Como a muchos de su generación, el sida le pasó factura. Un testimonio revela que algo que le fastidiaba mucho era haberlo cogido él y no los demás. A los que sabía que habían llevado una vida sexual tan activa como la suya les preguntaba si se habían contagiado y, si la respuesta era negativa, se enfadaba: «¡Por qué yo entonces!», gritaba desconsolado.
Cuando lo asumió, si es que la noticia de tu propia muerte puede asumirse, hizo un bastón rematado con una calavera. De nuevo una actitud punk. Vitalismo ante la inminencia del final. También empezó a trabajar de forma estajanovista durante los últimos años, porque entre otros motivos algo que le daba mucha rabia era no tener tanto dinero como Warhol, a quien quería desbancar. Sin duda montó más escándalos. En la última retrospectiva que le hicieron acudió toda su familia, con los sobrinos incluidos, y casi les dio un síncope al ver los puños y los dildos actuando en libertad.

Tareas:
[1] Responde a estas preguntas sobre el texto proporcionado:
(a) ¿Qué objeto hizo cuando asumió la noticia?
(b) ¿A quién quería desbancar?
(c) ¿Quiénes acudieron a su última retrospectiva?
[2] Según el texto proporcionado, ¿por qué trabajó de forma estajanovista durante sus últimos años?
[3] Copia del texto proporcionado el fragmento que va de "Cuando lo asumió, si" a "actuando en libertad.".

Material dado:
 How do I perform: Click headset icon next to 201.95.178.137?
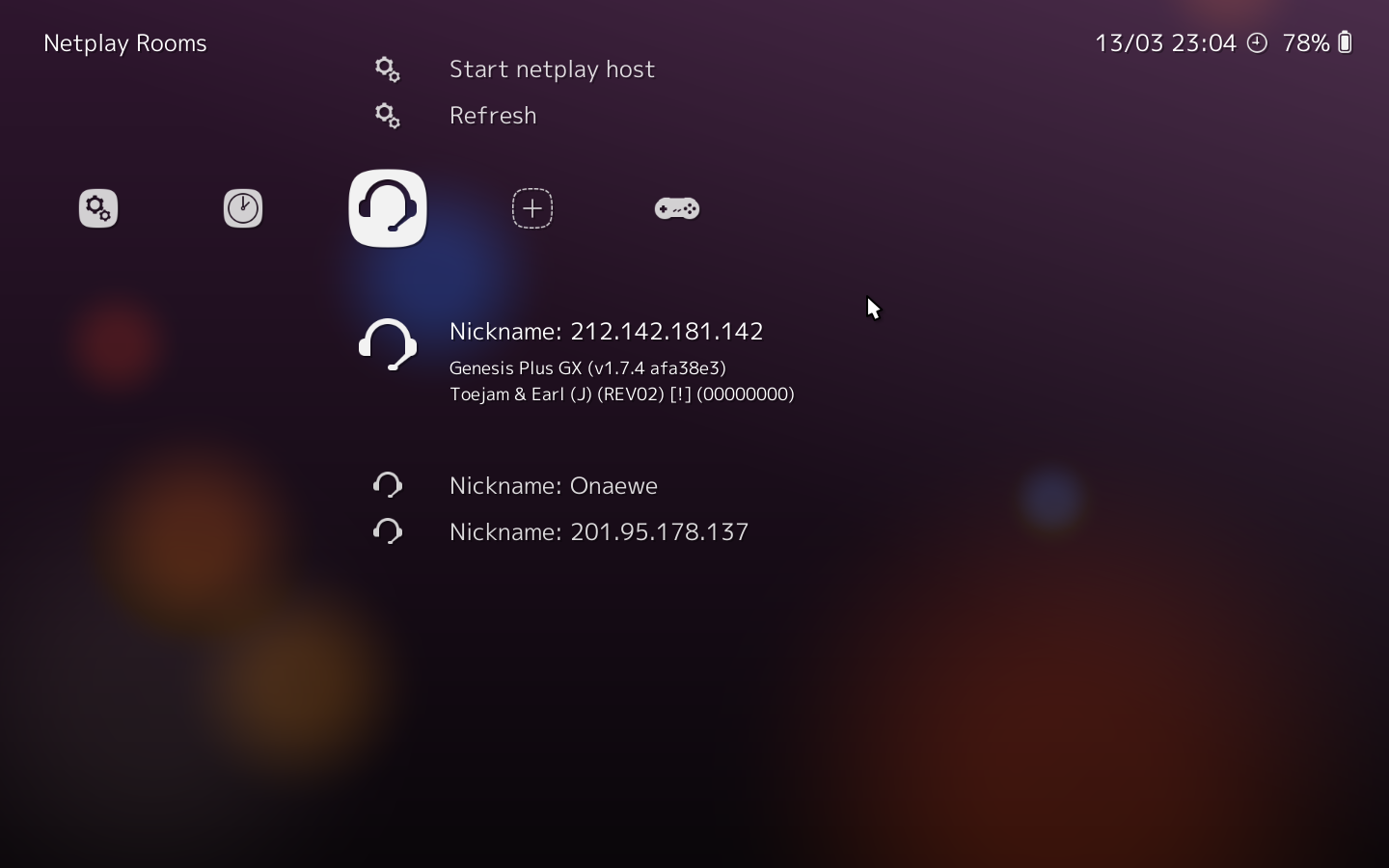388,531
==
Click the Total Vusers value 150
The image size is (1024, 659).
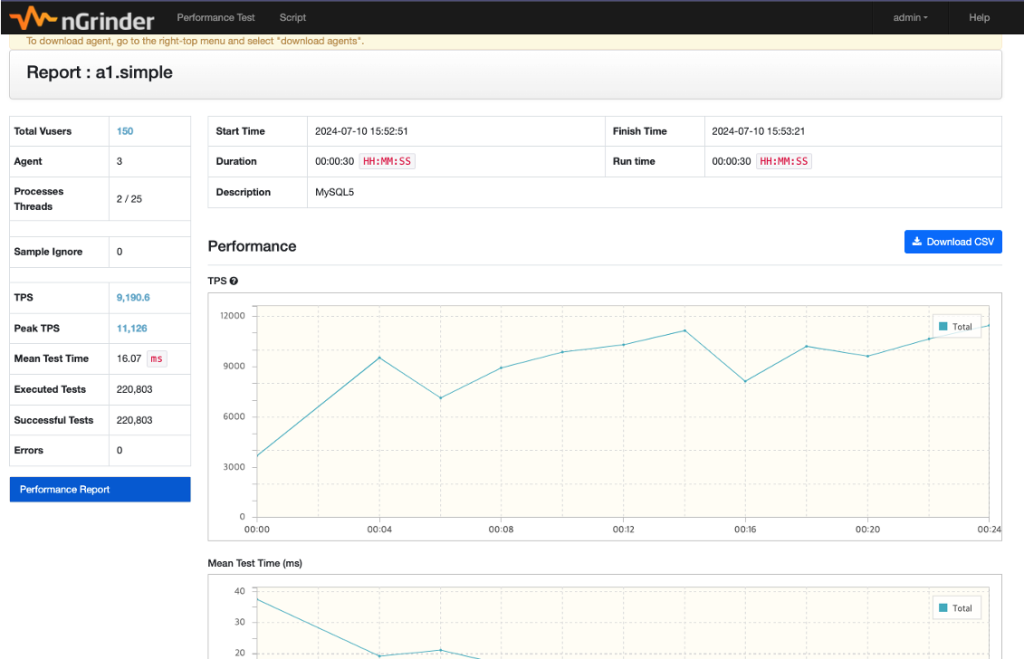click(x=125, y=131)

Respuestas:
[1]
(a) Un bastón rematado con una calavera.
(b) A Warhol.
(c) Toda su familia, con los sobrinos incluidos.

[2] Entre otros motivos, le daba mucha rabia no tener tanto dinero como Warhol, a quien quería desbancar.

[3]
Cuando lo asumió, si es que la noticia de tu propia muerte puede asumirse, hizo un bastón rematado con una calavera. De nuevo una actitud punk. Vitalismo ante la inminencia del final. También empezó a trabajar de forma estajanovista durante los últimos años, porque entre otros motivos algo que le daba mucha rabia era no tener tanto dinero como Warhol, a quien quería desbancar. Sin duda montó más escándalos. En la última retrospectiva que le hicieron acudió toda su familia, con los sobrinos incluidos, y casi les dio un síncope al ver los puños y los dildos actuando en libertad.